Cops came peeling around the corner as Zane pulled away from the block. “Is this just a typical Saturday night?” he asked softly.
“Nah. This is actually fairly quiet.” She gave him a grim smile. “Once she went after him with a lead pipe.”
“You’re kidding me.”
“Nope.” She shrugged, thought about the baseball bat she kept tucked behind her front door for just such occasions. She’d even hauled it out once, threatened to use it.
The cops had let her go with a warning. The fact that they knew all about Tara probably had plenty to do with why Keelie hadn’t gotten arrested for assault. That, and the fact that Nolan’s forearm had been broken from the first blow Tara had laid on him with that lead pipe.
Tara had pled guilty to assault but she’d ended up doing only three months and then she was back home. That had been when their oldest was six months old.
If Nolan had left then . . .
“And he’s still here,” Zane said, shaking his head.
“Because of the kids.” Keelie glanced up at the apartment, but the little girls were nowhere to be seen. Thank God for small favors.
“He’s not helping them any.”
“No.” She slid him a look. “He’s not. He ought to just take them and go.” Blocking out the familiar flash of lights coming up behind them, she focused on Zane. “So . . . you told me you were making me dinner.”

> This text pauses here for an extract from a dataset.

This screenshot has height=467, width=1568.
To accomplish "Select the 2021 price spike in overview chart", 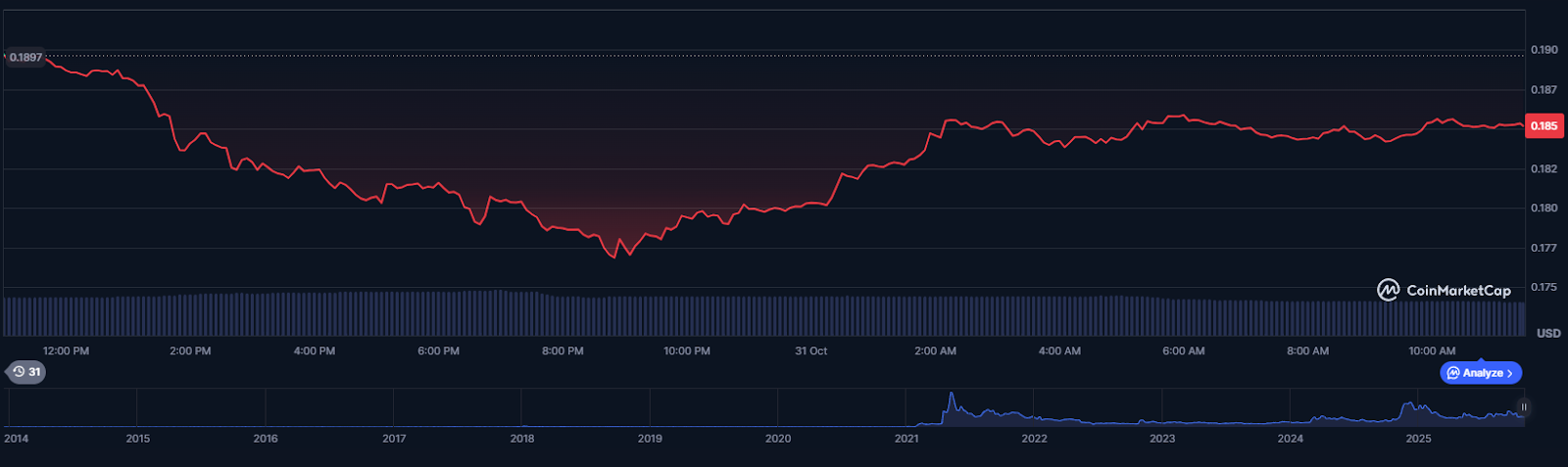I will pos(950,401).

A smile curled his lips. “Yes. I did.” He caught her hand and lifted it to his lips. “And I told you that you just might be amazed.”
“You’re doing that on a fairly regular basis, Zane.”
He chuckled. “Just wait.”
Chapter Ten
“So . . . favorite movie?”
She eyed him over the steak and cut another bite, popped it into her mouth and chewed before she spoke. “I’m eating. Be quiet. I want more.”
Zane laughed. “Hey, you were the one you grumbled a few weeks ago that we weren’t the typical get to know you thing. We’re here, nobody is going to interrupt. Ideal time, right?”
She rolled her eyes and looked down at her plate. “The steak is almost gone.”
“I guess I should have bought bigger steaks.”
She rested a hand on her belly. “Maybe.” Sighing, she leaned back in the seat, feeling just a little too full. “Although I already ate too much.” Reaching for her wine, she eyed him narrowly. “Favorite movie, huh? Addams Family—the one they did with Anjelica Huston and Raul Julia. Only the first one, though.” She waited for a comment.